The UK’s Competition and Markets Authority (CMA) is investigating and asking for comments from third parties about the partnerships between Microsoft and Mistral AI, Amazon and Anthropic, and Microsoft's recent hiring of Inflection AI staff.
The CMA is following the footsteps of the Federal Trade Commission and the EU, who previously launched investigations into Google, Amazon, and Microsoft's various investments in AI companies, concerned that they could “distort innovation and undermine fair competition.”
Although the EU recently cleared Microsoft's $13B investment in OpenAI, the CMA is having similar concerns, about Microsoft and Amazon’s “hiring of former employees and related arrangements with AI start-ups” and is assessing whether the partnerships are actually mergers (from a regulatory viewpoint) which could impact fair competition.
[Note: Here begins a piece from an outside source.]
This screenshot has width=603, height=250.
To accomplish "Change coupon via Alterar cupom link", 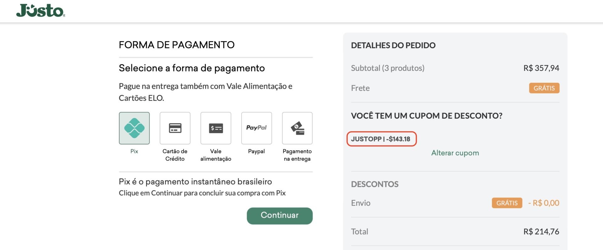I will (455, 153).
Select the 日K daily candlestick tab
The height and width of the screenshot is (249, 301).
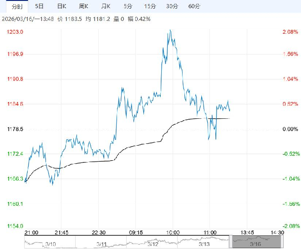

“Open, fair, and effective competition in AI model markets is critical to making sure the full benefits of this transformation are realized by people and businesses in the UK, as well as our wider economy where technology has a huge role to play in growth and productivity.” - Joel Bamford, The CMA’s Executive Director of Mergers
A straightforward acquisition would invite regulatory scrutiny, but partnerships, investments, and “acqui-hires” could be a way of circumventing this scrutiny.
The CMA is targeting Microsoft after it hired most of the Inflection AI team (as part of a $650M deal) and invested $16M in Mistral AI, and Amazon because it recently invested $4B investment into AI start-up, Anthropic.
While Microsoft has confirmed that it will provide all the information CMA needs so it can complete its inquiries quickly, and remains confident that:
“Our common business practices, such as the hiring of talent or making a fractional investment in an AI start-up, promote competition and are not the same as a merger.” - Microsoft
Amazon has called the investigation “unprecedented,” claiming that its partnership with Anthropic doesn’t give it a seat on its board, and they aren’t restricting its use of cloud providers, other than AWS.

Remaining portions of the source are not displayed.